+++ Given data

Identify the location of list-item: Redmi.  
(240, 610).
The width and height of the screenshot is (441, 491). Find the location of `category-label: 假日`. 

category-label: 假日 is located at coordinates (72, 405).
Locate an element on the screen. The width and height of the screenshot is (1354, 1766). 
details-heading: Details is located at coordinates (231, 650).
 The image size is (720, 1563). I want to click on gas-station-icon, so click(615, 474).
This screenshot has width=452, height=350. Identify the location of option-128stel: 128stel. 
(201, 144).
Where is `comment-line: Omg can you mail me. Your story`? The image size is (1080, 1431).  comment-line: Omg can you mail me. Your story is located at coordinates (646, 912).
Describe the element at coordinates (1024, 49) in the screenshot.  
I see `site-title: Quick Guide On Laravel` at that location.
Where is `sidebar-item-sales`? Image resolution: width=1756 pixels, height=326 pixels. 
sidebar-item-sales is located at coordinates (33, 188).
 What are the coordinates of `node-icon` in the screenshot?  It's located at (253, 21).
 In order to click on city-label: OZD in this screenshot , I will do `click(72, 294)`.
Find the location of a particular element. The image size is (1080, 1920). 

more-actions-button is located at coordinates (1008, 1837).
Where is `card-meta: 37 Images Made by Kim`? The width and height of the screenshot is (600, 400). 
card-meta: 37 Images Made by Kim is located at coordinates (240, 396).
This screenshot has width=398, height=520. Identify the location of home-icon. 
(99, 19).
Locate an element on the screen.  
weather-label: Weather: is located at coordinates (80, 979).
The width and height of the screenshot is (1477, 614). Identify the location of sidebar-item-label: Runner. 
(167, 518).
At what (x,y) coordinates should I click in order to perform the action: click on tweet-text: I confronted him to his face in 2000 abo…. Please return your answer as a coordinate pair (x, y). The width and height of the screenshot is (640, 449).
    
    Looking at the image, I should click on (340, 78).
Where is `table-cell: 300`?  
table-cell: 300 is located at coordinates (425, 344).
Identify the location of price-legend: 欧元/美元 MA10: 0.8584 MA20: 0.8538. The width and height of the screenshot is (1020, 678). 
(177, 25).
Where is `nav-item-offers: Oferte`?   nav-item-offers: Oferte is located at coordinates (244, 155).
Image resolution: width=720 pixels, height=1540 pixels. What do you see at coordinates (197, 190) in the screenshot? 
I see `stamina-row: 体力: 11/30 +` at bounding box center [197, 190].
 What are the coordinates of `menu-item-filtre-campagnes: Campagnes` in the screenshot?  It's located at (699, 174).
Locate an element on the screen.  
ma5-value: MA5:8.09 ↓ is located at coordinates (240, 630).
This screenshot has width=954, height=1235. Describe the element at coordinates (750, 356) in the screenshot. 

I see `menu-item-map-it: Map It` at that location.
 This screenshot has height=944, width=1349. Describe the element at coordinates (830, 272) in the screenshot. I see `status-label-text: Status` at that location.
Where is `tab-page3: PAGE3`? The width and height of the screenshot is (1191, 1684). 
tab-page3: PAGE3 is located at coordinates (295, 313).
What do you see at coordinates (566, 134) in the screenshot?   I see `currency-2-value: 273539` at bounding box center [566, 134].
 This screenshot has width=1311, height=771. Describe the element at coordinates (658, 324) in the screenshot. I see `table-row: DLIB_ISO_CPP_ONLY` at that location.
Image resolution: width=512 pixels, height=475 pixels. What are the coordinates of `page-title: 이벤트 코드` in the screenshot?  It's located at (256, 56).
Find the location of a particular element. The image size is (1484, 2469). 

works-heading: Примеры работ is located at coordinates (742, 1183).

++++++

## [Requirement]
How many lines of the records contain the word "particular"? Reply with the number alone.

## [Response below]
2